La crise énergétique actuelle, liée à la guerre en Ukraine, pourrait justifier le blocage des prix de l’énergie. Mais si cette mesure améliore le pouvoir d’achat, elle présente des effets pervers sur le long terme. L’Etat pourrait négocier avec les fournisseurs pour obtenir une participation à l’effort collectif en rognant leurs marges, comme le propose Eric Zemmour.

Mais si le montant fixé ne leur permet pas de répercuter leurs coûts d’approvisionnement pour assurer un minimum de rentabilité, ils risquent de « considérer qu’ils ne peuvent pas assurer la viabilité de leurs activités et se retireront du marché en cessant d’alimenter les consommateurs », alerte Carole Mathieu, chercheuse au centre Énergie et Climat de l’Institut français des relations internationales (IFRI).

Le risque de pénurie serait bien réel.

Dès lors que le tarif fixé ne couvre pas les coûts, « il faudra bien que quelqu’un assume à la fin », avertit aussi Patrice Geoffron, professeur d’économie à l’université Paris-Dauphine. Et le consommateur, gagnant sur le court terme, pourrait se retrouver pénalisé ensuite par un rattrapage des prix. De plus, ce blocage des prix risque de coûter très cher aux finances publiques : « Le manque à gagner pour les opérateurs devra être compensé par l’Etat. A cela il faudra ajouter qu’avec le blocage des prix les taxes perçues par l’Etat vont diminuer et augmenter la dette publique. »

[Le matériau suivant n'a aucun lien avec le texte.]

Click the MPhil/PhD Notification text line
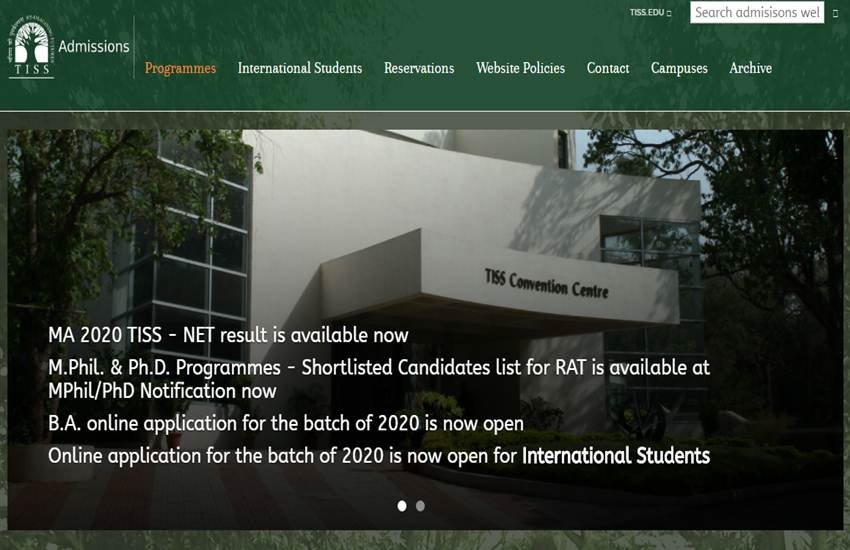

Un effet désincitatif pour les économies d’énergie

Le blocage des prix présente « l’avantage de la simplicité », mais ne permet pas de « cibler les consommateurs et se fait sans considération des revenus et des alternatives dont chacun dispose pour couvrir ses besoins de mobilité », rappelle Mme Mathieu

 Le coup de pouce est pertinent pour une personne en milieu rural qui va travailler en voiture, moins pour un citadin qui utiliserait son véhicule pour les loisirs, dans des lieux où il existe d’autres possibilités de transport. Le blocage crée un « effet d’aubaine », abonde Patrice Geoffron, « tout le monde en bénéficie, y compris des ménages aisés, alors qu’il faudrait concentrer les moyens sur les personnes [les] plus modestes pour être réellement efficace ».

Autre effet pervers, ces tarifs artificiellement bas n’encouragent pas à économiser l’énergie, alors qu’une hausse des prix peut convaincre les consommateurs d’investir dans des moyens de transport moins polluants, ou à se lancer dans des travaux de rénovation énergétique.  

« Ces investissements sont les seules réponses structurelles pour protéger de façon pérenne les consommateurs face auxprochains chocs sur les prix des énergies fossiles », souligne la chercheuse de l’IFRI.